El nuevo enfoque conservador, liderado por el Ministerio de Desregulación, propone una desregulación del transporte fluvial y marítimo en el país, permitiendo que los buques extranjeros operen entre puertos locales. Este proyecto busca disminuir los altos costos logísticos que enfrenta Argentina, un problema histórico que ha afectado su competitividad en el mercado internacional.
Uno de los principales promotores de estas reformas, el ministro Federico Sturzenegger, ha subrayado la importancia de fomentar el transporte de carga a granel por agua, lo que podría reconfigurar la manera en la que se realizan las operaciones comerciales marítimas en el territorio argentino. Sin embargo, tal medida no está exenta de oposición, ya que impactaría negativamente en los intereses de los sindicatos de camioneros y empresas navieras nacionales.
Además de las modificaciones en el transporte, se pretende realizar una reforma profunda en el sector de seguros, con la intención de librar a las compañías del exceso de regulaciones. La Superintendencia de Seguros de la Nación podría ver su papel reducido, permitiendo que las aseguradoras operen con mayor libertad y centren sus esfuerzos en asegurar su solvencia financiera.
Las reformas no solo se limitan a estos dos sectores, ya que el gobierno también considera cambios en el Código Civil y Comercial en relación con la propiedad privada. Los planes de privatización y concesión de rutas nacionales son otro eje de este extenso proceso, con aproximación a la construcción y mantenimiento de la infraestructura vial en el horizonte, a pesar de la negativa de varios gremios que se sienten amenazados.

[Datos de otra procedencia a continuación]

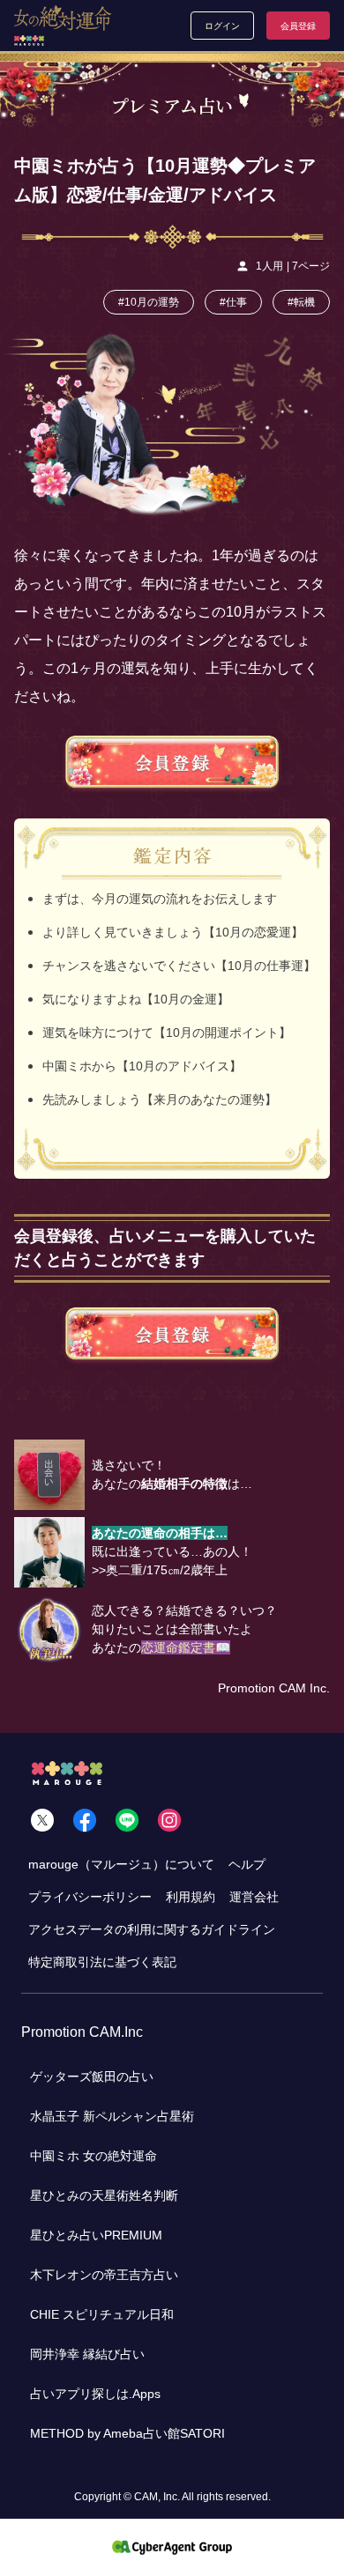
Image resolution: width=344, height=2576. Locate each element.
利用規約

Mientras tanto, el gobierno toma ejemplos prácticos de otros sectores, sugiriendo que, si se pueden operar vuelos nacionales con aeronaves de matrícula extranjera, lo mismo debería aplicarse a las embarcaciones. Sin embargo, la batalla no será sencilla, ya que las gremiales de camioneros han manifestado su rechazo a la idea de perder parte de su mercado. Con un sistema logístico que se encuentra sobrecargado, la recalibración del transporte por agua ofrece una luz de esperanza, pero no sin resistencia.
En resumen, el camino hacia la desregulación y la apertura de nuevos mercados en Argentina es complejo y estará marcado por tensiones entre intereses políticos, económicos y sociales. La capacidad de Milei para navegar estas nuevas aguas determinará el futuro de muchas industrias y del propio gobierno.